Bringing Our Best Together!

This term we have been focusing on creating artefacts for our school exhibition which we were using
as a launch pad for our new school values.  This spawned from a staff PLD earlier this year where we looked at our current set of values and from that came these three ideas for focus:

Being My Best Self (incorporating our vision principles of Building Learning Capacity and Making Meaning)

Bringing Our Best Together (incorporating our vision principle of Collaboration)

Breaking Ground  (incorporating our vision principle of Breaking Through)

The exhibition was an opportunity for the kids to create artefacts that helped us show our current understanding of these values as well as create some permanent features around our school environment.

If you have ever been to our school, you may have noticed some large rocks around our playground.  Upon investigation, the kids found out that these represented some of our local maunga (mountain) and we created a project to see what we could create to help people understand the nature and significance of these rocks.

We investigated signs and a lot of the kids made connections to the AA Road Sign at Cape Reinga and it was quickly decided that they wanted to create their own sign to help people understand which each rock represented as well as how they are connected to the creation of our school - these was a theme that all our groups were investigating.


Insert teacher panic here... I had managed to fumble my way through woodwork growing up but the creation of a signpost was looking daunting, however through the natural curiosity and fearlessness of the kids, I was eager to take the challenge on.  We decided that our focus through this project would be bringing our best together as we knew that the group of 30 could not all possibly work on the same aspect of the project at the same time.

The kids did really well to unpack what it would mean to collaborate on this and quickly assumed roles and responsibilities to get the project from idea to a design phase.  I was able to enlist the help of both our school caretaker and one of our parents for their technical experience and it was great to see the kids evolve from an attitude of "we can just ask someone else to do
this for us" to "I am keen to get involved myself."
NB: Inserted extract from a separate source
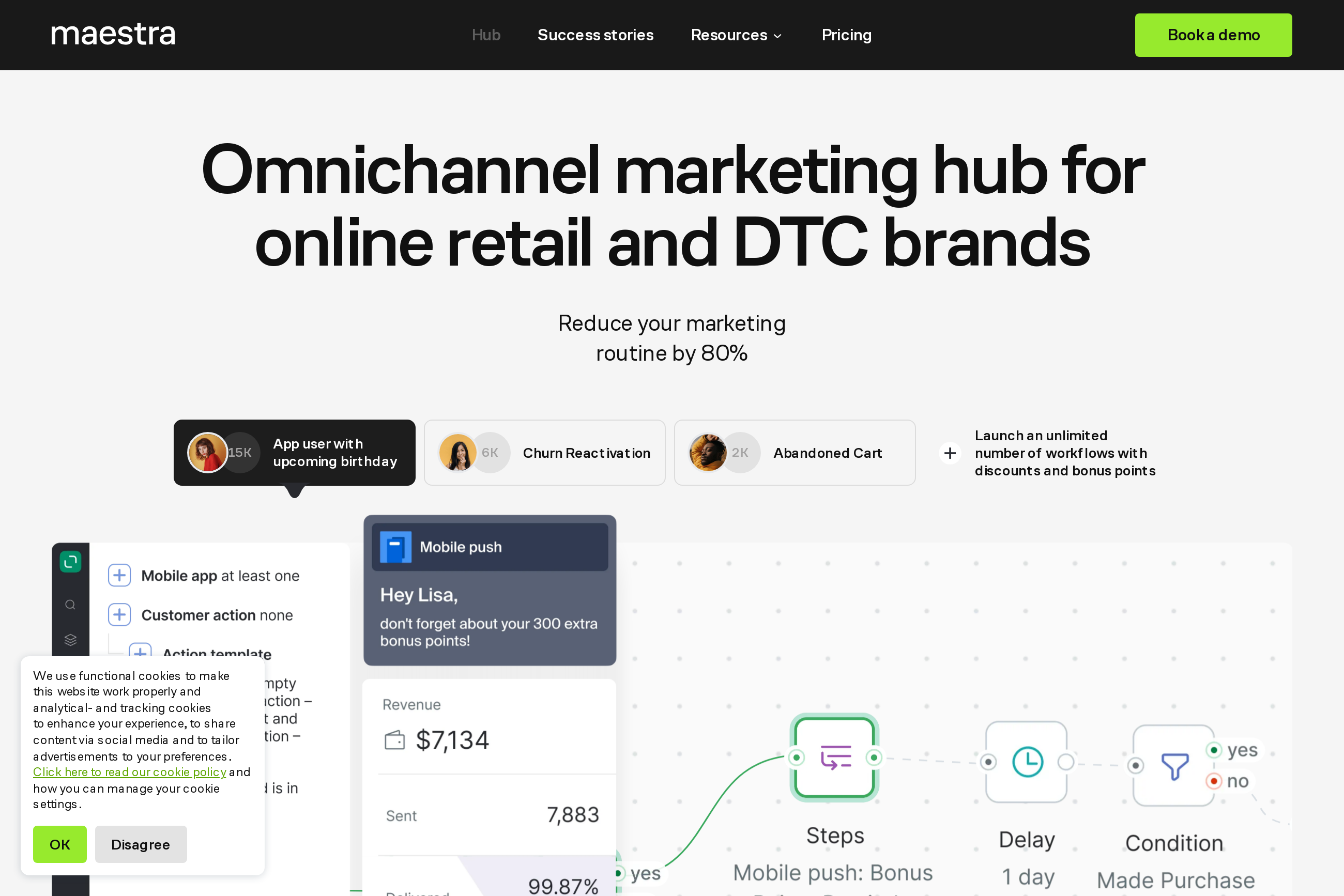Select the Steps workflow node icon
1344x896 pixels.
pos(835,757)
What did this mean?  For the kids and as you will read through their reflections below, it was a lot of sanding.  However over time, I got to see kids who normally would not take leadership roles within the hub find an opportunity to shine and take risks on elements on the project that they wanted to try out or felt comfortable stepping into.
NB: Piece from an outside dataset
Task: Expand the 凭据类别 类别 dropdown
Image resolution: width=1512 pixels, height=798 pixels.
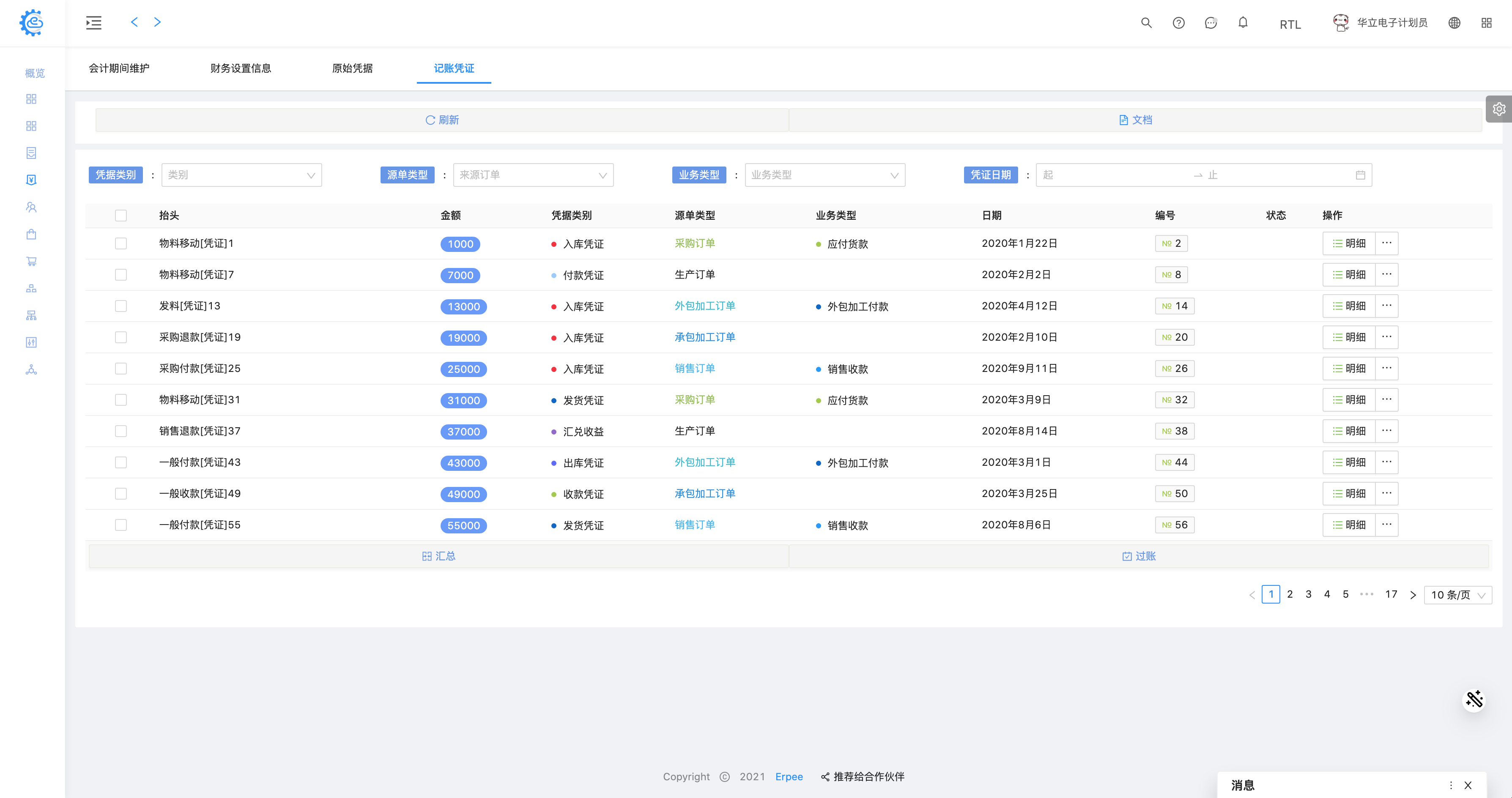Action: [241, 175]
What was the result?  The project ran to time and was executed so we had the sign up for the night of our exhibition.  The sense of pride that the kids had when they saw the post going up was incredible and it is great to see other learners in the school start to use it.  Something refreshing is that a lot of the group still have some ideas about the next iteration of this project and have seen this attempt as a first draft that they can build on as a legacy item they have created for their school.